REQUIRED TASK 1
Answer these questions from the Venice travel post:
(a) What name does the writer give to the pale middle-aged women seen around Venice?
(b) What kept the writers from disappointment at the Doge's Palace?
(c) Whose words are quoted at the top of the page?
REQUIRED TASK 2
From the Venice travel post, write out the passage starting with "In Venice, as" and going on through "of getting in!".
REQUIRED TASK 3
Extend the blog post about visiting the Doge's Palace and Cafe Florian in Venice, picking up after its final sentence.

SOURCE TEXT
Travels with Tim and Lisa

"If my discoveries are other people's commonplaces I cannot help it – for me they retain a momentous freshness" (Elizabeth Bowen)

Posts Tagged ‘Cafe Florian Venice’

Doge’s Palace & Cafe Florian, Venice, 17.10.05

Posted by Lisa Hill on June 12, 2006

Venice is awash (pun!) with what I call Venetian Tragics – pale middle-aged women in flat shoes and floating scarves, gazing soulfully at statuary on obscure buildings. They have no bags or guide books, and they stride about confidently as if they know the place intimately. They tend to look English and scholarly, as if they might be writing a thesis or a long and dull novel, or else they seem anxious, as if they might need their inadequate Italian to alert a negligent official to some falling stucco. They are always thin and mildly grubby, and they look vaguely hungry, as if they are eking out some miserable pittance to extend their stay for as long as they can. I expect they go home eventually, and bore people with breathless reveries about their pilgrimage to Venice…it is wisest to avoid getting into conversations with The Tragics…

In Venice, as elsewhere, our pre-paid tickets saved us from disappointment. The queue for the Doge’s Palace was long, but at least we were sure of getting in!

LISTING

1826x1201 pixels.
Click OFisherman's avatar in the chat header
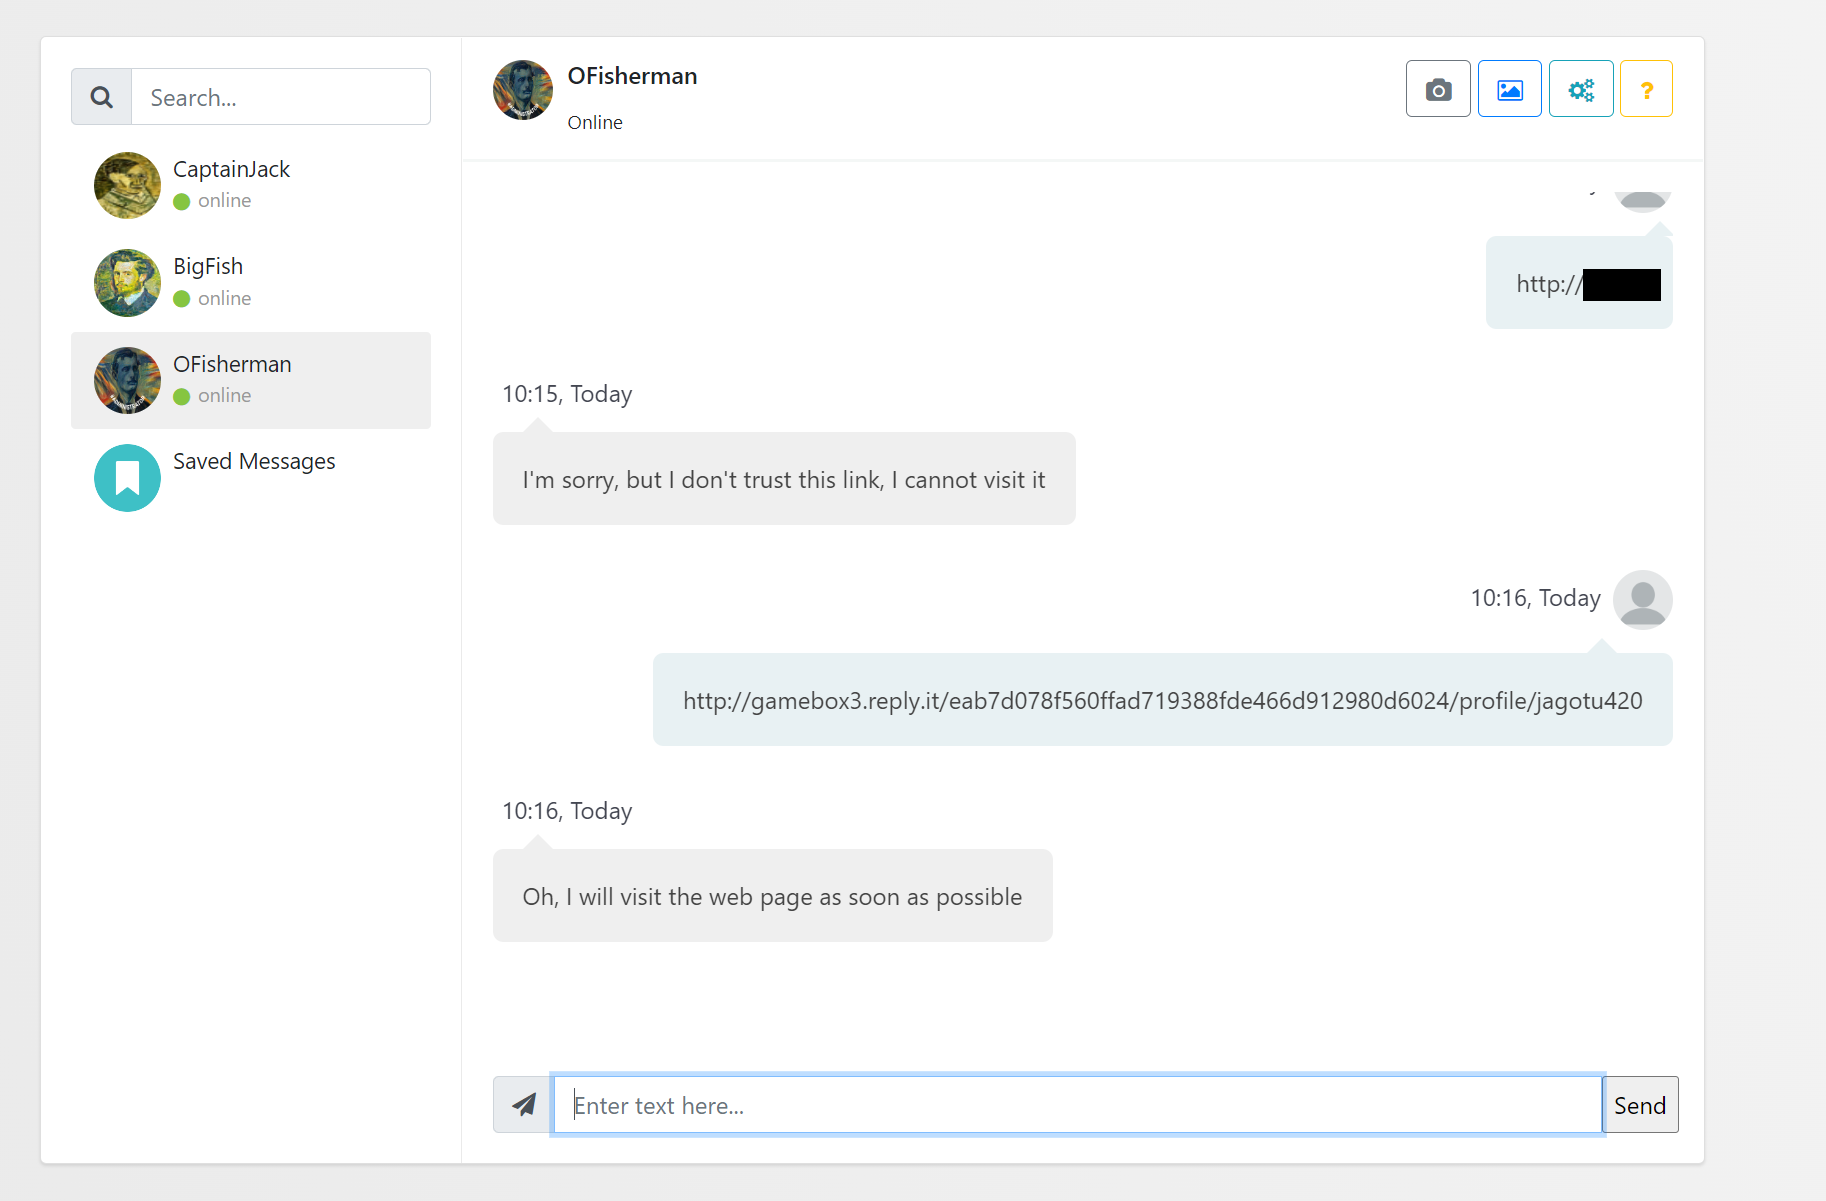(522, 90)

---

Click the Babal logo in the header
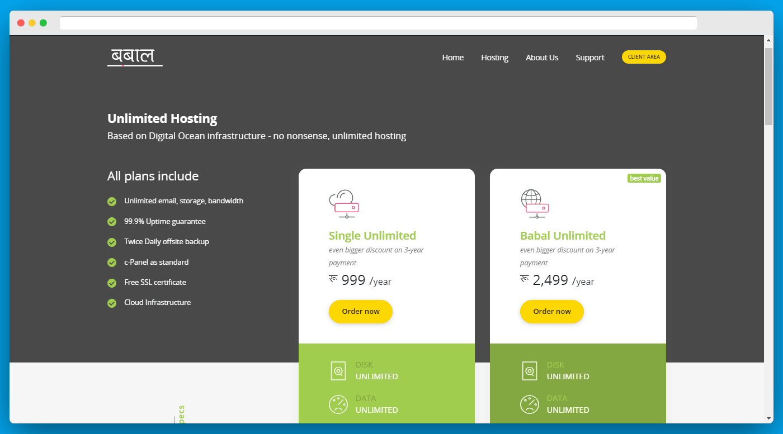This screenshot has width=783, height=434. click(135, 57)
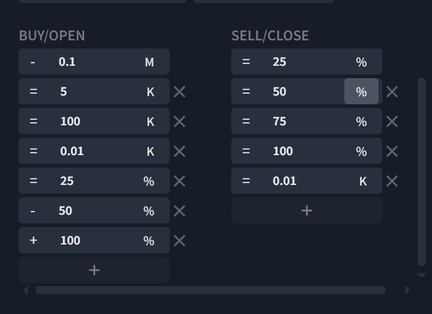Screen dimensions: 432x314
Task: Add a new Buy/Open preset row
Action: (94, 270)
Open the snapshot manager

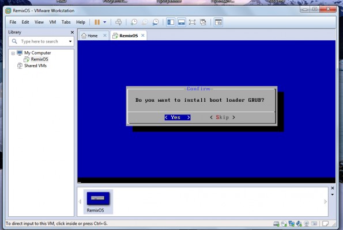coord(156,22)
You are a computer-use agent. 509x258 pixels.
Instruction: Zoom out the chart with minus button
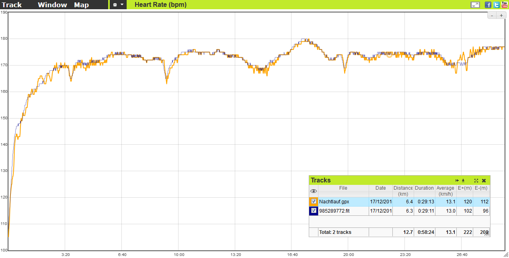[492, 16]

REPLY 1
(a) Venetian Tragics
(b) Their pre-paid tickets
(c) Elizabeth Bowen

REPLY 2
In Venice, as elsewhere, our pre-paid tickets saved us from disappointment. The queue for the Doge’s Palace was long, but at least we were sure of getting in!

REPLY 3
The Great Council room, at 55 metres long, is vast. It’s a good spot for a rest, because its size dissipates the irritating voices of the tour guides and that exasperating incessant burr of the ever-present Americans. (‘Why, honey, will you look at that! We don’t have anything like that at home in Texas/Minnesota/Illinois etc’) Everywhere in the palace there are fabulous paintings in massive gold stucco frames, but in the Great Council Hall the artworks are breathtaking. This hall is where all the nobles over the age of 25 met to elect the Doge, and there’s a huge mural of J C and the Saints in the heaven to which they presumably aspired. The whole room is decorated with scenes about the triumphs of Venice, including a painting of her successful battle with the Pope.
 After the Doge’s Palace, we had a restorative coffee at Cafe Florian, first opened in 1720 and patronised by Dickens, Byron and Proust. It was ruinously expensive, but I didn’t care…We were put in with ‘the foreigners’ but the waiter was sweet and friendly when spoken to in Italian. We sat in a little alcove with a Marco Polo ‘fresco’ behind us, and others that might have been Titians. The tables were battered old marble, the floors were parquet and the walls were rather like the first cafe we went to in Vienna with sumptuously aged wooden panels. There were giant ‘aged’ photocopies of illegible handwriting, an allusion to which famous writer I don’t know, maybe Henry James? (He wrote The Aspbern Papers here, one of his short stories, a much better one than The Turn of the Screw).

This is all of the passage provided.